A baseline evaluation for all 32 residents was done before call; 16 residents (14 men and 2 women) completed a second evaluation after serving a night on call for adult orthopaedic trauma. Five objective parameters—verbal memory, visual memory, reaction time, processing speed and impulse control—were measured, and severity of 22 subjective symptoms were determined.
No significant difference was found in the five measured objective parameters between the baseline and post-call states. “Difference in subjective symptoms—particularly feeling more emotional, irritability, difficulty remembering, feeling slowed down, sadness and fatigue—were noted between subjects at baseline and post-call,” reported the authors. “The symptomatology increased with decreased sleep on call.”

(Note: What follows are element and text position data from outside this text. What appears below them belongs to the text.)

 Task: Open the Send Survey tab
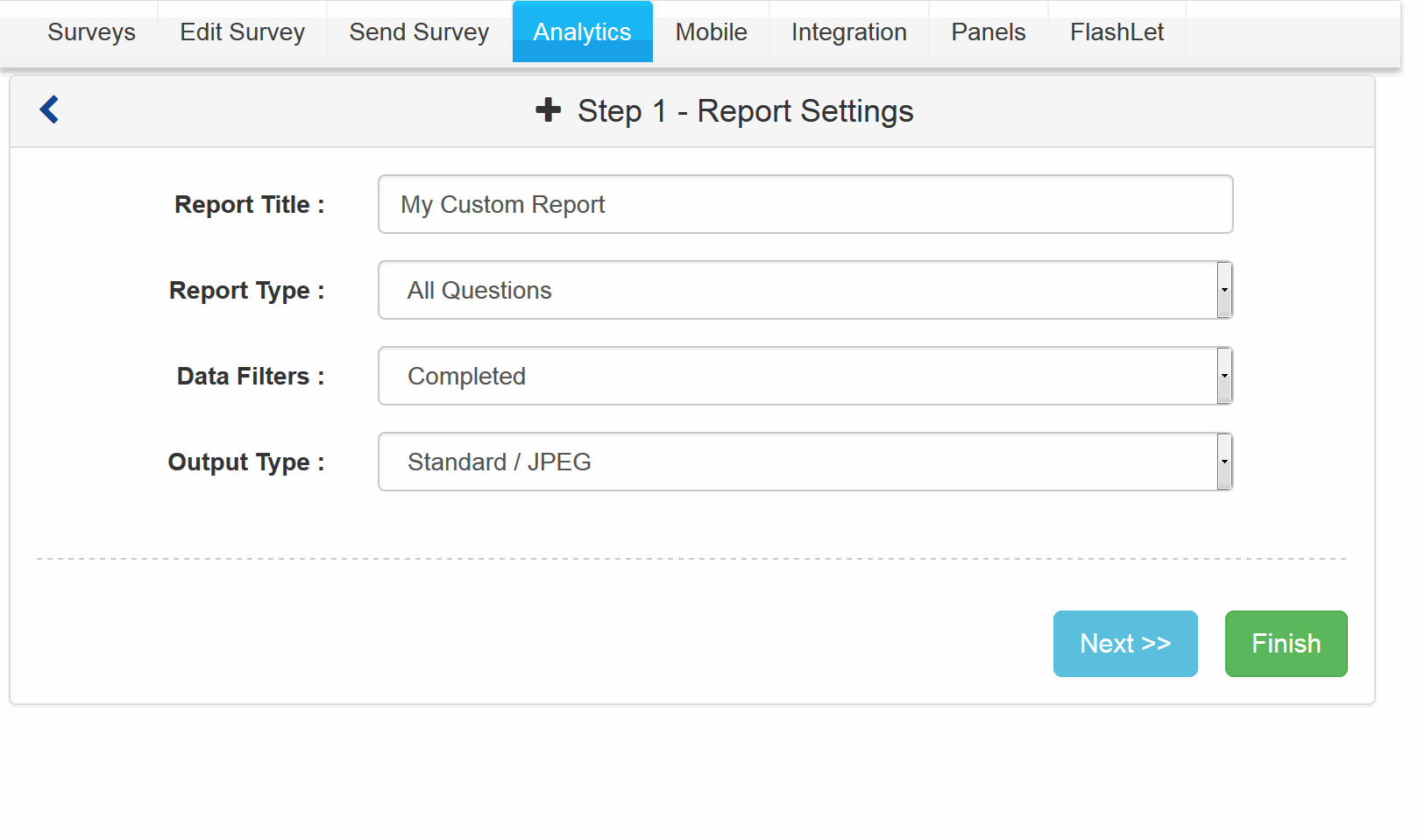pyautogui.click(x=418, y=32)
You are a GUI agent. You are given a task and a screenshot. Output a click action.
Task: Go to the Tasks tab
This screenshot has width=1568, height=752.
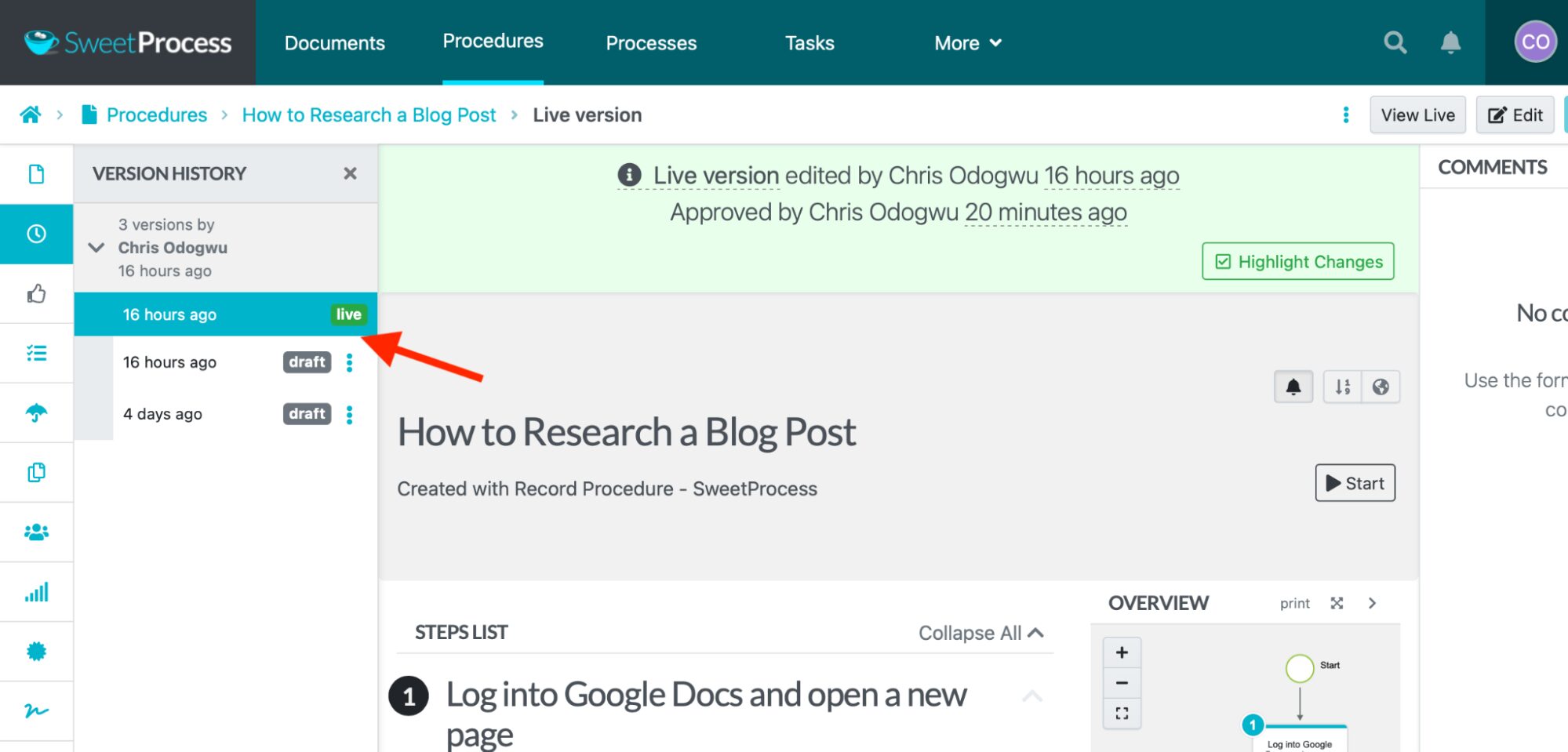tap(809, 43)
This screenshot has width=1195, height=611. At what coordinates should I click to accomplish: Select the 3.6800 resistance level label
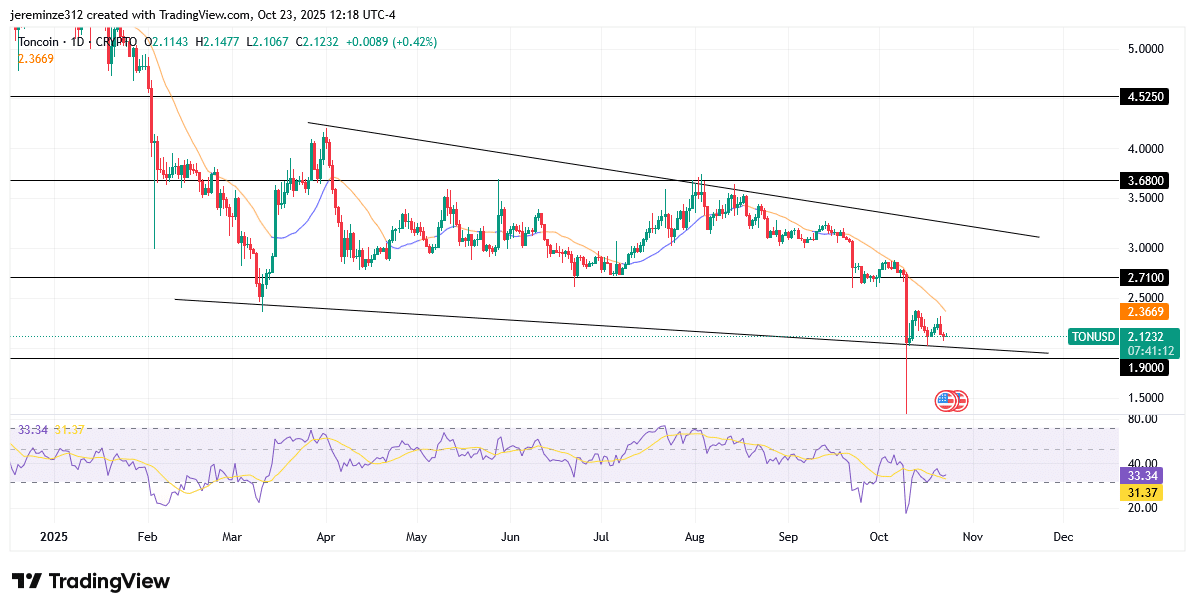click(x=1146, y=181)
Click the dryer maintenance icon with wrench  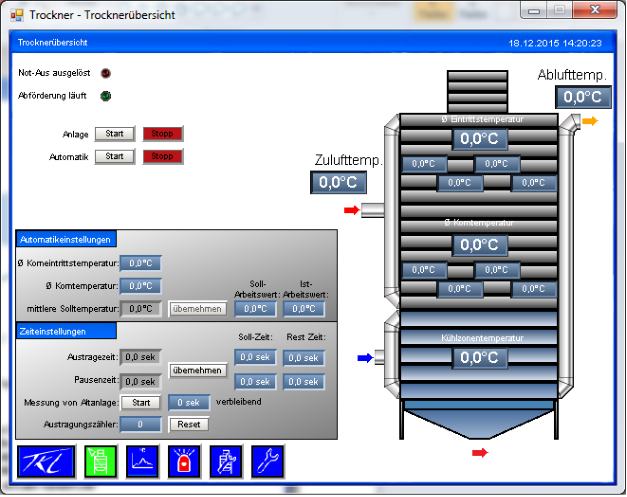point(226,461)
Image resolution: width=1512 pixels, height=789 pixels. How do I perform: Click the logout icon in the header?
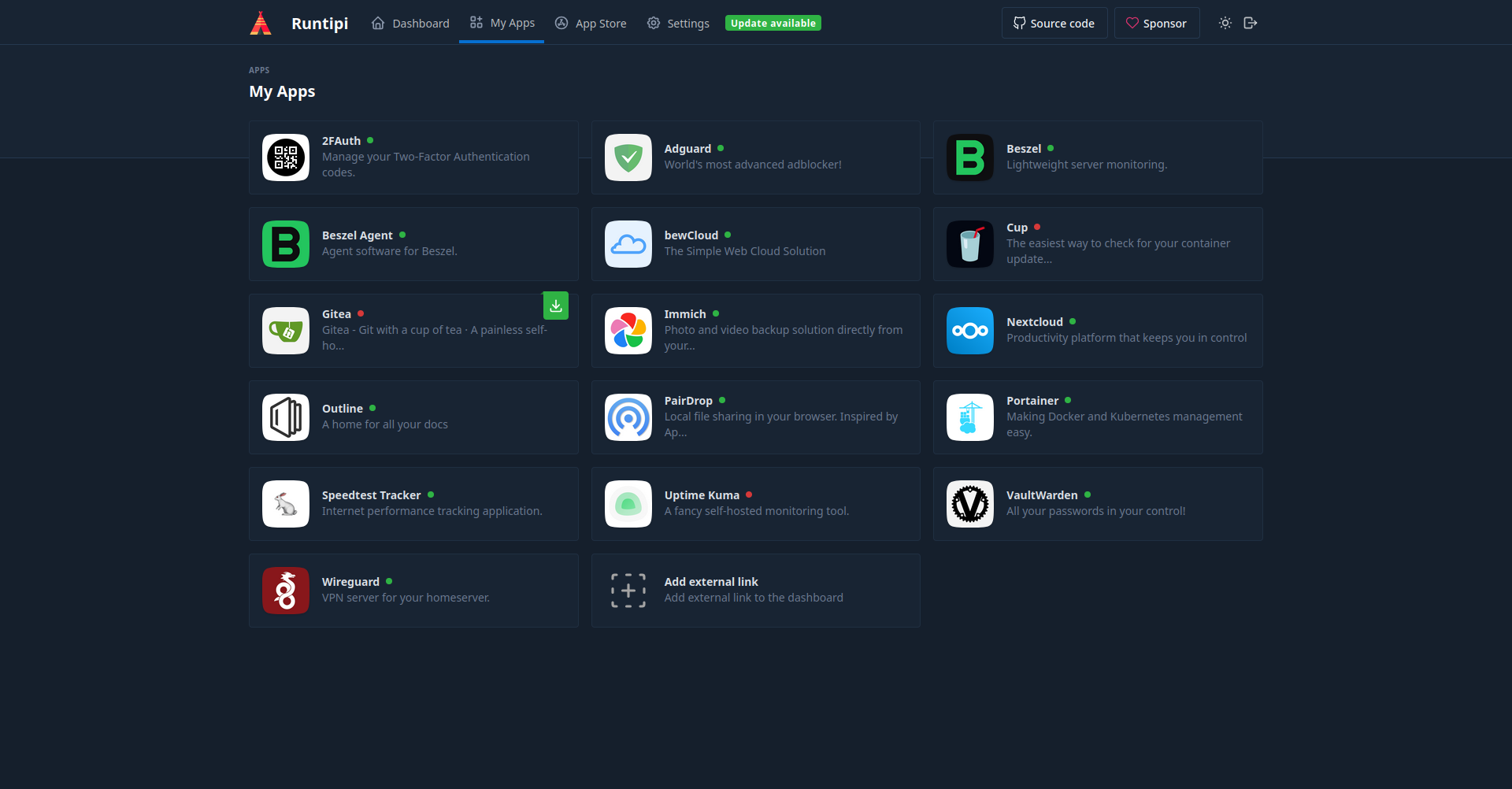click(1250, 23)
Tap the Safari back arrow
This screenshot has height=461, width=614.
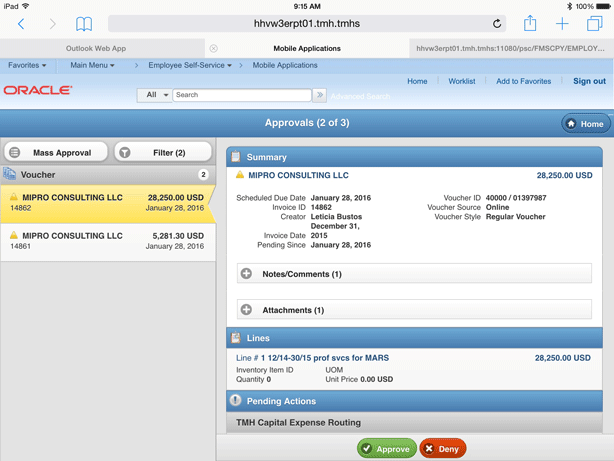21,24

Researchers noted that “when compared to normative data of male college athletes, orthopaedic residents at baseline scored comparably to those in the lower 50 percent for three of the four composite scores; this might be indicative of chronic sleep deprivation.”
Although this sample size is too small to draw general conclusions, investigators suggested that ImPACT, which is quick, inexpensive, accurate, and does not require an administrator or exhibit practice effects, might be a useful and reliable tool for assessing residents’ function following sleep deprivation. ImPACT has been validated for assessing post-concussive effects in athletes, but has not been validated to detect sleep deprivation specifically.
The presenters recommended investigating residents training in different clinical areas to explore psychomotor deficits found in similar studies of anesthesia residents and obstetrics and gynecology residents. They also addressed plans for a larger scale study to measure the effect of resident sleep deprivation on neurocognitive performance.
The researchers included Rachel S. Rohde, MD; Michael W. Collins, PhD; Mark Lovell, PhD; Freddie H. Fu, MD; and Molly T. Vogt, PhD, all of Pittsburgh.